Downloading data

Sometimes it is desirable to download data from the H2O cluster. For example, when computing model predictions, it might be desirable to save these predictions for later.

Download to local memory

H2O has functions like as_data_frame and get_frame_data in Python and as.data.frame in R that that allow you to download the data directly into the client program memory.

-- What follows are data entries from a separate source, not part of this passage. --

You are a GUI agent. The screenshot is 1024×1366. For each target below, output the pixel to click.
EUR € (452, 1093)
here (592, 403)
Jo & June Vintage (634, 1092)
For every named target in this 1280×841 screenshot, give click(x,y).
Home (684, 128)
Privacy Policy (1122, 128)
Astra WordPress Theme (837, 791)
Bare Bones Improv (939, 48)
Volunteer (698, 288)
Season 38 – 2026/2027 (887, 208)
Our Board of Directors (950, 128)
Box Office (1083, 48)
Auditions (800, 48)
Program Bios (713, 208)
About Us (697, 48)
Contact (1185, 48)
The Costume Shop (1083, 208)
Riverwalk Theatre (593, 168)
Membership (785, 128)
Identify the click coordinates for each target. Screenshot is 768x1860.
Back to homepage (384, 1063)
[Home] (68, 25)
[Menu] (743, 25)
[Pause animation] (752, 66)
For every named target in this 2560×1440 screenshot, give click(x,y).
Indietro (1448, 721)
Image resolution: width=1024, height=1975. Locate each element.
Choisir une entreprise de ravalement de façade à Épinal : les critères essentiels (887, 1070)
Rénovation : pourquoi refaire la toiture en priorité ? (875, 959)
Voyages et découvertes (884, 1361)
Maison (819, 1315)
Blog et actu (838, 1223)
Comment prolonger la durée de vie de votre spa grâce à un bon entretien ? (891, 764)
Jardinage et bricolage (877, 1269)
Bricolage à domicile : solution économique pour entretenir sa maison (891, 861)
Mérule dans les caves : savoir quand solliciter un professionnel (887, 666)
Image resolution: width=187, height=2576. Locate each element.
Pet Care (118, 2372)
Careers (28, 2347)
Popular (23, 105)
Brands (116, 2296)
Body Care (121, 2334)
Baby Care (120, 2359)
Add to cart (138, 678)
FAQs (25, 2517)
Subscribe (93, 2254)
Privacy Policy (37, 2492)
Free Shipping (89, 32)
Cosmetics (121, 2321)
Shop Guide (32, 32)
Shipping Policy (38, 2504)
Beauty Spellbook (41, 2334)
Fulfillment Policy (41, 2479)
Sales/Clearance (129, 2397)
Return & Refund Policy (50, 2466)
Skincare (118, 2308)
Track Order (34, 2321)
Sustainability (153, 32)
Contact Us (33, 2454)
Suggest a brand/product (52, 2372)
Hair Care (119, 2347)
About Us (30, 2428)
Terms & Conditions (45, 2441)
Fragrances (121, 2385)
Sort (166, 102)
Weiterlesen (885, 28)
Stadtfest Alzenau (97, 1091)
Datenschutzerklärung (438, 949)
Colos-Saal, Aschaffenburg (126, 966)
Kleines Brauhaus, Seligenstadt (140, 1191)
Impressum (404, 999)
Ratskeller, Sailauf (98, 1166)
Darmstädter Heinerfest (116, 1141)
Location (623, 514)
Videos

Note: For very large data this might not be feasible since the whole frame is downloaded as CSV into the client program memory.

library(h2o)
h2o.init()
iris.hex <- h2o.importFile("http://h2o-public-test-data.s3.amazonaws.com/smalldata/iris/iris_wheader.csv")
iris.df <- as.data.frame(iris.hex)
import h2o
h2o.init()
iris_hex = h2o.import_file("http://h2o-public-test-data.s3.amazonaws.com/smalldata/iris/iris_wheader.csv")
iris_csv_string = iris_hex.get_frame_data()
iris_pd = iris_hex.as_data_frame(use_pandas=True)

Save to a file system

The export file function can be used to save the data to an arbitrary location. The location has to be one that the server has access to, so either the server filesystem or a distributed filesystem like HDFS or S3. This function can save the data in either CSV format (default) or Parquet format.

library(h2o)
h2o.init()
iris.hex <- h2o.importFile("http://h2o-public-test-data.s3.amazonaws.com/smalldata/iris/iris_wheader.csv")
h2o.exportFile(iris.hex, path = "hdfs://path/in/hdfs/iris.csv")

# To save as a parquet:
path <- "file:///tmp/prostate.parquet"
h2o.exportFile(iris.hex, path, format="parquet")
import h2o
h2o.init()
iris_hex = h2o.import_file("http://h2o-public-test-data.s3.amazonaws.com/smalldata/iris/iris_wheader.csv")
h2o.export_file(iris_hex, path = "/tmp/pred.csv", force = True)

# To save as a parquet:
path = "file:///tmp/iris.parquet"
h2o.export_file(iris_hex, path, format="parquet")

Save as a Hive table

When running on Hadoop, H2O can also export data into Hive tables. In order to do so, the user running the H2O cluster must have the privileges to create new Hive tables. The user can specify the table name and storage format (currently supported are csv and parquet) as well as table location for external tables.

library(h2o)
h2o.init()
iris.hex <- h2o.importFile("http://h2o-public-test-data.s3.amazonaws.com/smalldata/iris/iris_wheader.csv")
h2o.save_to_hive(iris.hex, jdbc_url = "jdbc:hive2://hive-server:10000/default", table_name = "airlines")
        import h2o
        h2o.init()
        iris_hex = h2o.import_file("http://h2o-public-test-data.s3.amazonaws.com/smalldata/iris/iris_wheader.csv")
        iris_hex.save_to_hive(
                jdbc_url = "jdbc:hive2://hive-server:10000/default",
                table_name = "airlines",
                format = "parquet",
                table_path = "/user/bob/tables/iris"
)

Note: Provided JDBC URL must include necessary authentication details, for example when running on a kerberized Hadoop cluster some form of auth parameter must be used in the URL.